For the second data-carrying segment:

• What is the RTT for the second segment and its ACK?

Estimated RTT

• Calculate the EstimatedRTT after receiving the second ACK using: EstimatedRTT = (1 - α) * EstimatedRTT + α * SampleRTT

Use α = 0.125, and let the initial EstimatedRTT equal the RTT of the first segment.

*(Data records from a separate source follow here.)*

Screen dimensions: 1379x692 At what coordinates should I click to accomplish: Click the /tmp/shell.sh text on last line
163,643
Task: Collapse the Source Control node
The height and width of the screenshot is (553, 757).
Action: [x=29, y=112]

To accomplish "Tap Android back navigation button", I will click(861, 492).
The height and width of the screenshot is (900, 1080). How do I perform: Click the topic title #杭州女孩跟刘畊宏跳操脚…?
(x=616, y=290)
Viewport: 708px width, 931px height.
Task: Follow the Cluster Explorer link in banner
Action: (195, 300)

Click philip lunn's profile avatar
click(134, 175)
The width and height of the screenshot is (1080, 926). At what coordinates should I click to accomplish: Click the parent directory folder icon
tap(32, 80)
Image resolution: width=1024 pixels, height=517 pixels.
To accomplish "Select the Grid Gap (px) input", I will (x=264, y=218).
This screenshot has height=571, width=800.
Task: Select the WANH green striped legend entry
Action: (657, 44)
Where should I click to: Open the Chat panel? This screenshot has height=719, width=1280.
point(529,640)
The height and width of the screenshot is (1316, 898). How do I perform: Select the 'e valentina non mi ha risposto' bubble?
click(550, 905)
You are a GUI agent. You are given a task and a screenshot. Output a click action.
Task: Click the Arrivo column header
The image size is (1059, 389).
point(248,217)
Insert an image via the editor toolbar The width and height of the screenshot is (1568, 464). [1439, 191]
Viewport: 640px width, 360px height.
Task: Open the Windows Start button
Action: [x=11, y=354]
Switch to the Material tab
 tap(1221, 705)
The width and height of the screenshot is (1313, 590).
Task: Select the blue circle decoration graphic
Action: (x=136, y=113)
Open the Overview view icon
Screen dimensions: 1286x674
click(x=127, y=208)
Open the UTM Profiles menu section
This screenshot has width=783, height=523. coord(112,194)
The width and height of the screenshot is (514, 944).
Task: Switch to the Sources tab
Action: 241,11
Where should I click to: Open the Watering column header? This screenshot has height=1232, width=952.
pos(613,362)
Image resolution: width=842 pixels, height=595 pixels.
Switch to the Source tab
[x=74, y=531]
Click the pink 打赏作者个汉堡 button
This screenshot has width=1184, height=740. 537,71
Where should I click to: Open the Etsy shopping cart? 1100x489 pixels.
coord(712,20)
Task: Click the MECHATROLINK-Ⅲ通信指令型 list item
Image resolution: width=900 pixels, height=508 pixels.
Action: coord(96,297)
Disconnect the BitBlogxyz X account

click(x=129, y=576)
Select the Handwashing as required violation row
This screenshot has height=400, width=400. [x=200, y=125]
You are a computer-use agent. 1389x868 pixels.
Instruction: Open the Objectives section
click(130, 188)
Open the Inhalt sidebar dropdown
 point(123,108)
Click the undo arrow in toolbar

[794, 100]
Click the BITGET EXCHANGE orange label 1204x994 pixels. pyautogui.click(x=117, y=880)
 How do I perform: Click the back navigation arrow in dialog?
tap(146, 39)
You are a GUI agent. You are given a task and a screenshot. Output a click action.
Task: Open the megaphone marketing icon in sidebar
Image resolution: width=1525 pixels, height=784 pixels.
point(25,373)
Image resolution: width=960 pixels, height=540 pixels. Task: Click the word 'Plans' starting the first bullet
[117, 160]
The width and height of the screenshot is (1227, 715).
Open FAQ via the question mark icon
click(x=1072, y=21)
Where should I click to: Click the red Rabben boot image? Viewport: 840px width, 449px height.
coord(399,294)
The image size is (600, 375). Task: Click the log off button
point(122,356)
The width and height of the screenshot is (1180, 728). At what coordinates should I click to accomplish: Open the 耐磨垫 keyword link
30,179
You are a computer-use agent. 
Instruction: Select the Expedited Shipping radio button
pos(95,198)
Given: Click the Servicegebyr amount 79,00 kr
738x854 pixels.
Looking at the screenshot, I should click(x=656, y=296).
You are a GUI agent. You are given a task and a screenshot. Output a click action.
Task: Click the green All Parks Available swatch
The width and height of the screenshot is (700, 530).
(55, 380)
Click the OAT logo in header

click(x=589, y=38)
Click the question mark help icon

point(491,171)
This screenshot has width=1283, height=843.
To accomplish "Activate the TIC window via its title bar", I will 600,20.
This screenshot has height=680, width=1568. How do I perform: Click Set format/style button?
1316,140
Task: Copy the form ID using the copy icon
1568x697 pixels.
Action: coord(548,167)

💡 Tip: Use Statistics → TCP Stream Graph → Round Trip Time Graph in Wireshark for visual RTT inspection.

---

7. Segment Lengths

• What is the length (header + payload) of the first four data-carrying TCP segments?
• What is the maximum segment size (MSS) of the stream?

---

8. Receiver Buffer Space (Window Size)

• What is the minimum advertised window size (buffer space) from the server (gaia.cs.umass.edu) among the first four data segments?
• Does the lack of buffer space ever throttle the sender during these first four segments?

---

9. Retransmissions

• Are there any retransmitted segments in the trace?
• What did you look for to determine this?

---

10. Acknowledgment Behavior

• How much data does the receiver typically acknowledge in each ACK among the first ten data-carrying segments?
• Can you find any instances where the receiver ACKs every other segment?

Reference: See Table 3.2 in your textbook.

---

11. TCP Throughput

• What is the throughput (in bytes per second) of the TCP connection?

How to calculate: Throughput = Total Bytes Transferred / Total Transfer Time

• Show your calculation based on segment timestamps and byte counts.

---

Bonus: Time-Sequence Graph (Stevens)

To visualize how data was sent over time:

1. Select a TCP segment sent from the client.

2. Go to: Statistics → TCP Stream Graph → Time-Sequence Graph (Stevens)

3. Observe and describe the shape of the graph:
   • Is it linear?
   • Are there gaps?
   • Any retransmissions?

You may need to adjust axes or zoom in for clarity.

---

Note: Be sure to save your packet capture file (.pcapng) for submission or reference.

Grading

Submit your lab report, including the packet capture file and screenshots, via Marmoset by the scheduled due date listed in the syllabus.

Note: Label your answers clearly using the question numbers above.

How to Save Your Packet Capture

1. After stopping the capture in Wireshark, go to the File menu.
2. Select Save As… or Save.
3. Choose a location on your computer to save the capture file.
4. Ensure the file extension is .pcap or .pcapng.
5. Click Save.

Note: All answers should be derived directly from your Wireshark analysis.